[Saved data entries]
____

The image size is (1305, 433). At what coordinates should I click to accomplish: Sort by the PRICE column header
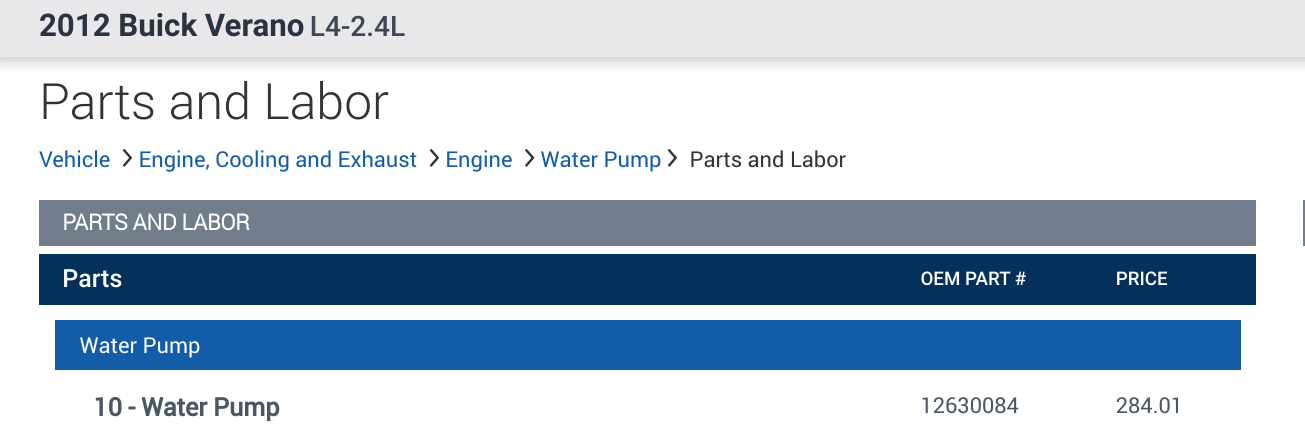point(1141,280)
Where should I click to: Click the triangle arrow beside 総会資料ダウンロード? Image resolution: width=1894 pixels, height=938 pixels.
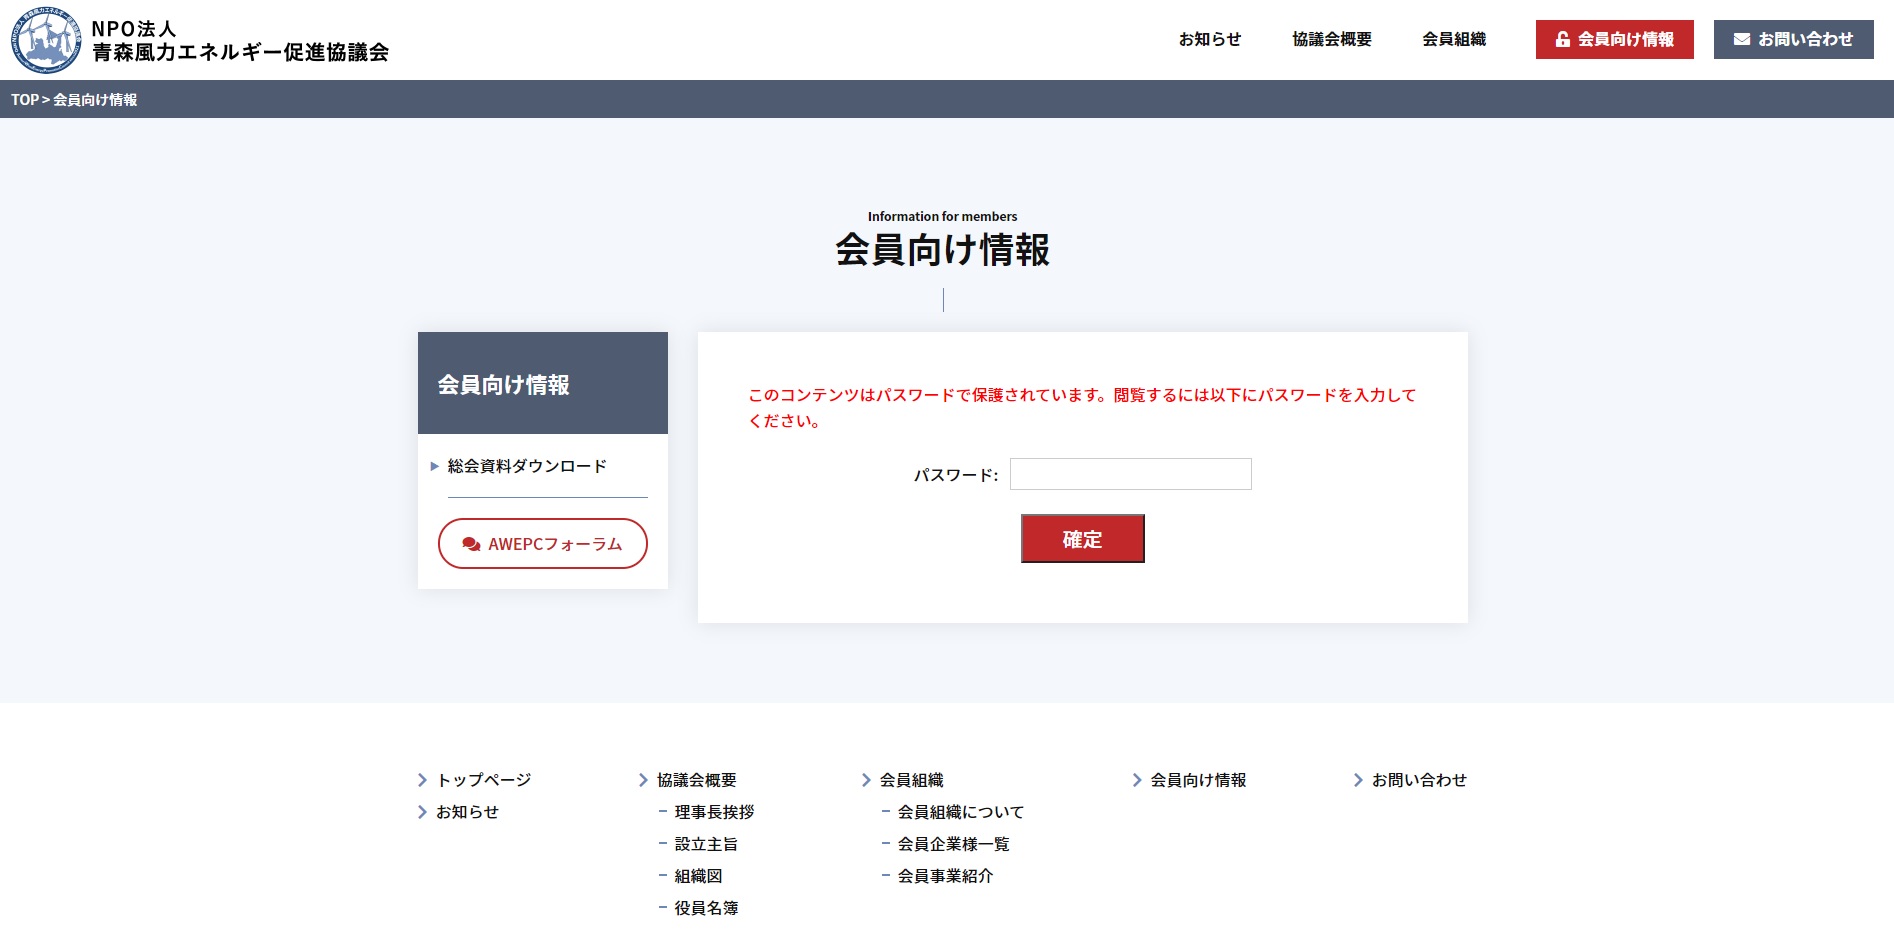click(435, 466)
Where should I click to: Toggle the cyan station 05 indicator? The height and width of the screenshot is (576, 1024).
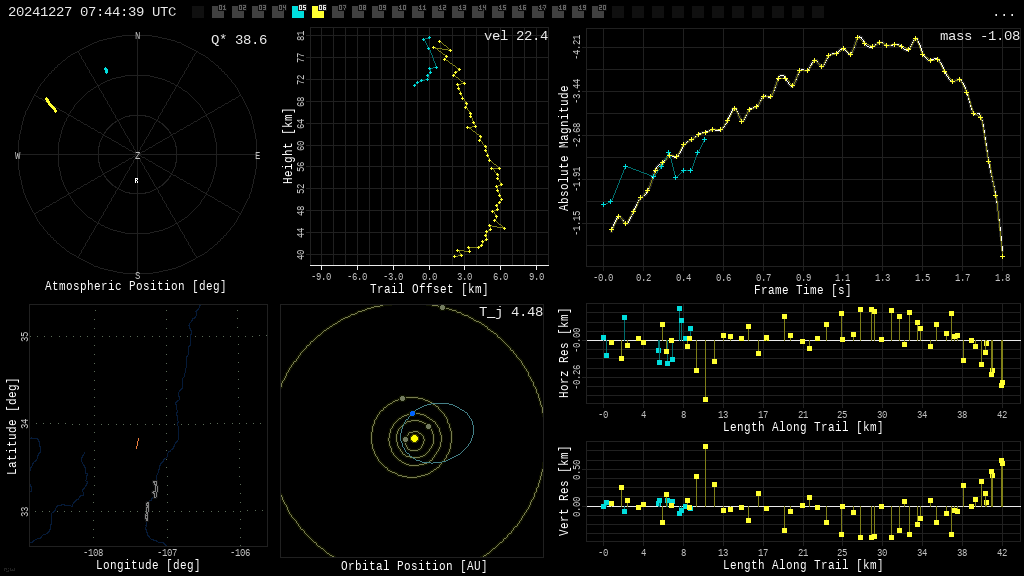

____

Work order -
Your answer must be exactly the lines from the one with "Where should I click to: Click" through the last line of the entries, both included, with no pictures; please add nothing else.

Your response -
Where should I click to: Click the triangle arrow beside 総会資料ダウンロード? Image resolution: width=1894 pixels, height=938 pixels.
click(435, 466)
Where should I click to: Toggle the cyan station 05 indicator? The height and width of the screenshot is (576, 1024).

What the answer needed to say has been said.